Extra fields to extract data for. A list of strings, with INFO or FORMAT prefixes. Wildcards are permitted too, for example: ["INFO/*", "FORMAT/DP"].

field_defs {str: {str: Any}} | NoneOptional[Dict[str, Dict[str, Any]]] (default: None)

Per-field information that overrides the field definitions in the VCF header, or provides extra information needed in the dataset representation. Definitions are a represented as a dictionary whose keys are the field names, and values are dictionaries with any of the following keys: Number, Type, Description, dimension.
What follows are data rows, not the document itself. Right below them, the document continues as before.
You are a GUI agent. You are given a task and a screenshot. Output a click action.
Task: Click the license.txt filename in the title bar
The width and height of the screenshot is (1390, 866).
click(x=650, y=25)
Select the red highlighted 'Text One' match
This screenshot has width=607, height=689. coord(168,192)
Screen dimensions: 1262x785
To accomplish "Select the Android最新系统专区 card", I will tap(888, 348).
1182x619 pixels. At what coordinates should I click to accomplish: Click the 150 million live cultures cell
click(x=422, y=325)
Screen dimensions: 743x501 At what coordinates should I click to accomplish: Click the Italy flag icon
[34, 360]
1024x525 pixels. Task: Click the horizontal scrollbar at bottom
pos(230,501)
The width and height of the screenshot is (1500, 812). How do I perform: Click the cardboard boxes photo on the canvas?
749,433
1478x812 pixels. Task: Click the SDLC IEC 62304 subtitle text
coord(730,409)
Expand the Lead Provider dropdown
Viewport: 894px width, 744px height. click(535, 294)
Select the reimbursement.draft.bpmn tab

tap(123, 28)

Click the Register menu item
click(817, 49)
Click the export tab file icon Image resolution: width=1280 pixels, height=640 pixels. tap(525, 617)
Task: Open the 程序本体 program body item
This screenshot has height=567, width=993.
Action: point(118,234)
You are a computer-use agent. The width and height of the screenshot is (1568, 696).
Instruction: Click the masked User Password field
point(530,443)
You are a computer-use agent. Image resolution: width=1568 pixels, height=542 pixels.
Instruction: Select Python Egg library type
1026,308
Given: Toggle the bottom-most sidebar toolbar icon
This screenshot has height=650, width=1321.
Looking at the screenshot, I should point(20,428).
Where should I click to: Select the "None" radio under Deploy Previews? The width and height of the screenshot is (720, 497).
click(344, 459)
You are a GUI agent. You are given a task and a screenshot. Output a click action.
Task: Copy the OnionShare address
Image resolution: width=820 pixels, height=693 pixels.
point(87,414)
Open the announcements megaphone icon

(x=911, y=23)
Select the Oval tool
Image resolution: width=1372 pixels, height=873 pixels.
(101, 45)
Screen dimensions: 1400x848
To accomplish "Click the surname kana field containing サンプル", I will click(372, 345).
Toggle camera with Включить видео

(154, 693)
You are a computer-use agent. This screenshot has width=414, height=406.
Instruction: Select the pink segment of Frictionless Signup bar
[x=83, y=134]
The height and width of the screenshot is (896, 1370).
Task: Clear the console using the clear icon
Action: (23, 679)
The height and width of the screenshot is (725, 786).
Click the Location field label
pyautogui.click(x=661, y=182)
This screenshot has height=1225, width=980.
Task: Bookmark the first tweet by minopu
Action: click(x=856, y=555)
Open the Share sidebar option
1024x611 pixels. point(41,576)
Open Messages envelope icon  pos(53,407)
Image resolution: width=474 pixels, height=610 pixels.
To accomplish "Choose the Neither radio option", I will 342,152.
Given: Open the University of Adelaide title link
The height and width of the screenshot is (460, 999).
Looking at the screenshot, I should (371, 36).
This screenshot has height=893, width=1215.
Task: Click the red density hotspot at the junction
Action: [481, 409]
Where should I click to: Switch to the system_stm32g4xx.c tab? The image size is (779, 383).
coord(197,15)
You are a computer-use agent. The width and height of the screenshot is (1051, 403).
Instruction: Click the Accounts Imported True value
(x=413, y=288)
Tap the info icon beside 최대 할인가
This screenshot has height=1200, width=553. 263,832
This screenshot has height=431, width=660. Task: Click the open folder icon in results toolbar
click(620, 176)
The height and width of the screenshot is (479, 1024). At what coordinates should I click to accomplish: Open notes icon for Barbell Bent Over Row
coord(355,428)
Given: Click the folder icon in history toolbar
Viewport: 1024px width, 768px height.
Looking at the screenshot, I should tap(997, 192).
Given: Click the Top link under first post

The first three correspond to VCF header values, and dimension is the name of the final dimension in the array for the case where Number is a fixed integer larger than 1. For example, {"INFO/AC": {"Number": "A"}, "FORMAT/HQ": {"dimension": "haplotypes"}} overrides the INFO/AC field to be Number A (useful if the VCF defines it as having variable length with .), and names the final dimension of the HQ array (which is defined as Number 2 in the VCF header) as haplotypes. (Note that Number A is the number of alternate alleles, see section 1.4.2 of the VCF spec https://samtools.github.io/hts-specs/VCFv4.3.pdf.)

read_chunk_length int | NoneOptional[int] (default: None)

Length (number of variants) of chunks to read from the VCF file at a time. Use this option to reduce memory usage by using a value lower than chunk_length with a small cost in extra run time. The increase in runtime becomes higher as the ratio of read_chunk_length to chunk_length decreases. Defaults to None, which means that a value equal to chunk_length is used. The memory usage of the conversion process is proportional to read_chunk_length*n_samples*(1+n_ploidy) so this option is mainly useful for very large numbers of samples and/or where a large chunk_size is desirable to reduce the number of dask tasks needed in downstream analysis.

Return type:

Sequence[str]

Returns:

: A list of URLs to the Zarr outputs.